Page excerpt section start
SOMALIA:The US is risking all-out war in Somalia by pushing for the UN to ease its 15-year-old arms embargo on the fractious Horn of African nation, according to regional analysts and campaigners who believe the decision would add fuel to an already explosive mix.
A resolution authorising an African peacekeeping mission was expected to be considered by the UN Security Council in New York last night. It has the backing of the UK and is seen as a way of protecting the country's government against an Islamic movement that has swept all before it since seizing the capital Mogadishu in June.
But many observers fear the move could provoke a pre-emptive strike by militias loyal to the Islamic Courts Union, plunging the entire Horn of Africa into war.
In a warning issued this week, the International Crisis Group, which monitors the threat of conflict around the world, said: "While its objectives are to strengthen the transitional federal government, deter the Council of Somali Islamic Courts from further expansion and avert the threat of full-scale war, it is likely to backfire on all three counts."
Page excerpt section end
Material supplied section start
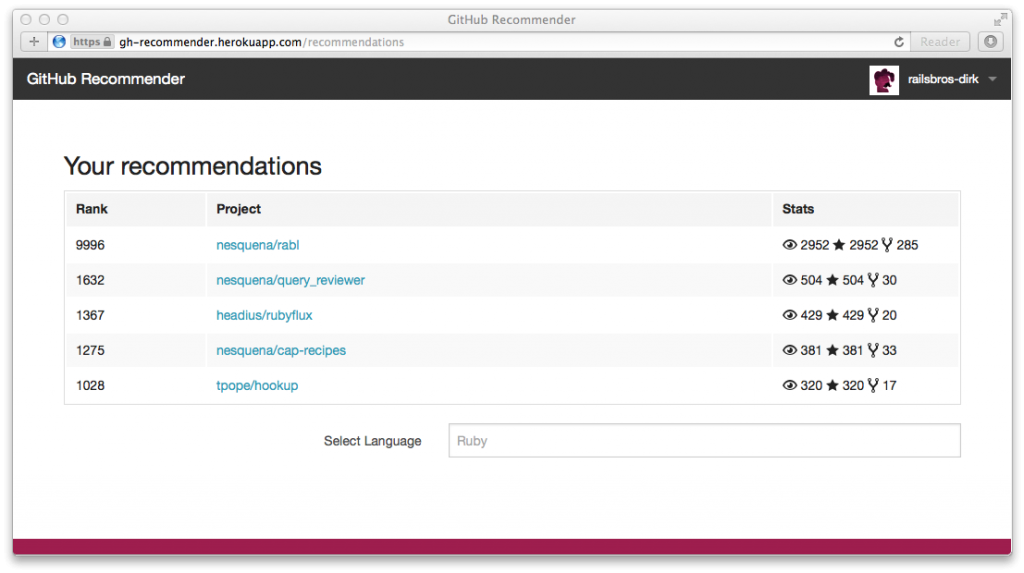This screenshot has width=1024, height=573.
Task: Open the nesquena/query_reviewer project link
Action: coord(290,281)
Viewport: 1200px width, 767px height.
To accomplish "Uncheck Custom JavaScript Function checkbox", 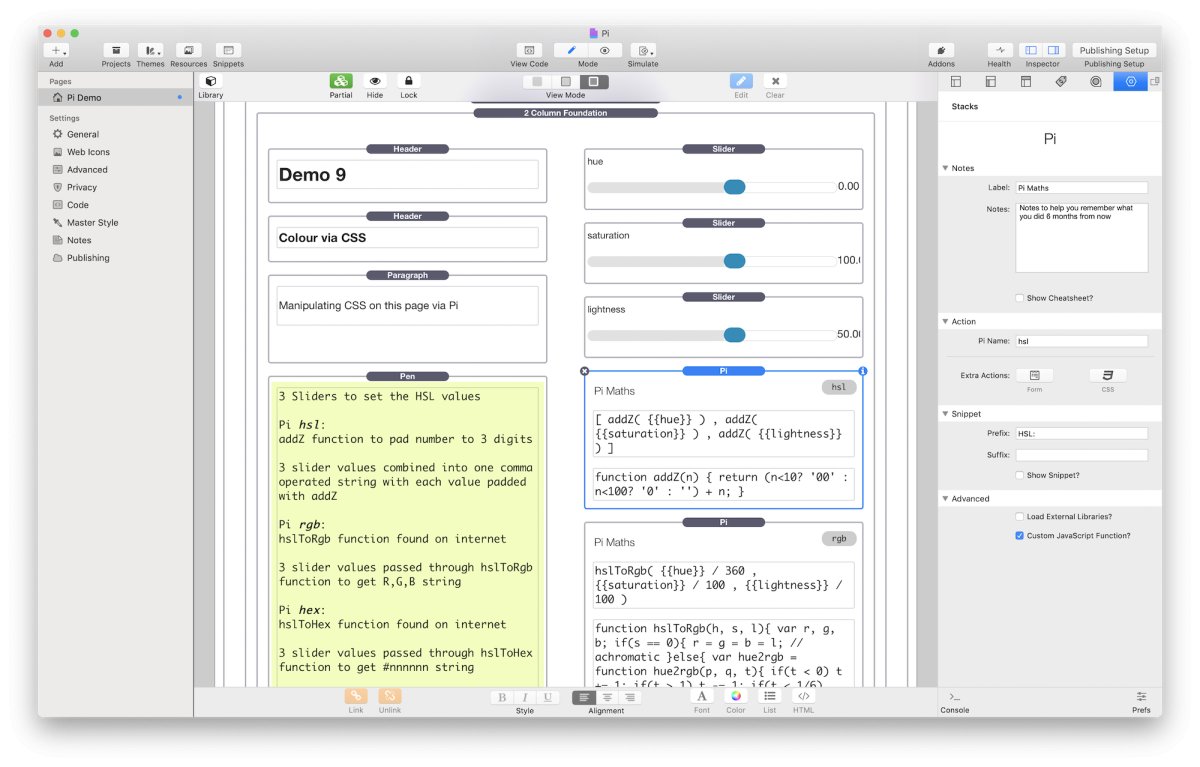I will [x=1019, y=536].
Material supplied section end
→ Explore the material
1. Copy out the passage of the Somalia article starting with "A resolution authorising" and going on through "Mogadishu in June.".
2. Summarize the Somalia article in two sentences.

→ Outputs by task
1.
A resolution authorising an African peacekeeping mission was expected to be considered by the UN Security Council in New York last night. It has the backing of the UK and is seen as a way of protecting the country's government against an Islamic movement that has swept all before it since seizing the capital Mogadishu in June.

2. The US is pushing for the UN to ease its 15-year-old arms embargo on Somalia, and a UK-backed resolution authorizing an African peacekeeping mission is meant to protect the government against an Islamic movement that seized Mogadishu in June. Regional analysts and campaigners warn that this risks all-out war, many observers fear a pre-emptive strike by militias loyal to the Islamic Courts Union, and the International Crisis Group says the move is likely to backfire on all its objectives.